Some of the smallest birds fly the longest distances, Woolley said. The breeding grounds for some Wilson’s warblers stretch into Canada and Alaska. They’ll migrate to Mexico, Costa Rica or South America.

Barr Lake State Park is a magnet for birds that need food and rest.

“If you think about the surrounding area, it’s either kind of degraded grassland or developments,” Woolley said.

Where have all the birds gone?

What is the condition of birds’ habitat — where they breed, eat and rest — and is it behind the population decreases? That’s one of the critical questions the Bird Genoscape Project hopes to answer.
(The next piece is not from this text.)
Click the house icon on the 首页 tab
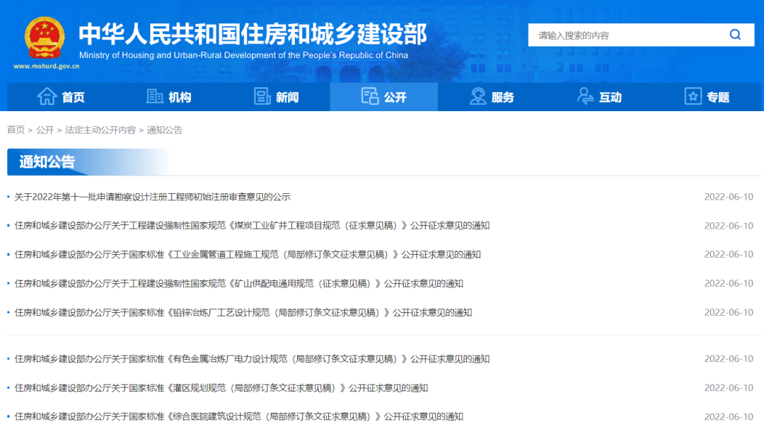Viewport: 764px width, 434px height. point(47,96)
Scientists were trying to figure out why a population of Wilson’s warblers whose breeding grounds were in California was declining. McBurney said they discovered that the birds’ wintering grounds had become a tourist area and a lot of the habitat was “taken out.”

Loss of habitat is a big culprit in the loss of bird populations, Job of the genoscape project said. “Deforestation, transfer of land to new development, oil and gas development: all of the reasons that habitat is being destroyed is hurting birds.”

Light pollution is an obstacle because birds migrate mostly at night, Job said.

The light can disorient them, leading them to smash into buildings. Domestic cats living outside kill billions of birds a year in the U.S., Job added.

Researchers are exploring the role of climate change, which could lead to a mismatch between birds’ arrival and the hatching of insects and the growth of plants. Drought coupled with sudden severe cold weather are believed to have contributed to a mass dieoff of birds in the West in 2020. Scientists say they likely starved to death.

Job said identifying trouble spots will allow people to focus conservation efforts where they will do the most good, improving life for birds and people.

He said the same spaces that birds need also provide psychological and environmental benefits for people.

Robin Boden of Longmont visits Barr Lake a few times a year and started taking her father, Roy Hanna, with her during the pandemic.

“We’re getting him into bird watching. He’s early in his journey,” Boden said.

“I’m enjoying it,” said Hanna, who lives in Loveland. “There’s so much in life, all sorts of things.”

The banding sessions also have drawn students. McBurney was getting ready to talk to a high school class studying avian conservation.

“People don’t care about things they don’t understand, they don’t see,” McBurney said. “Showing a bird to people close up, it’s an experience they don’t forget.”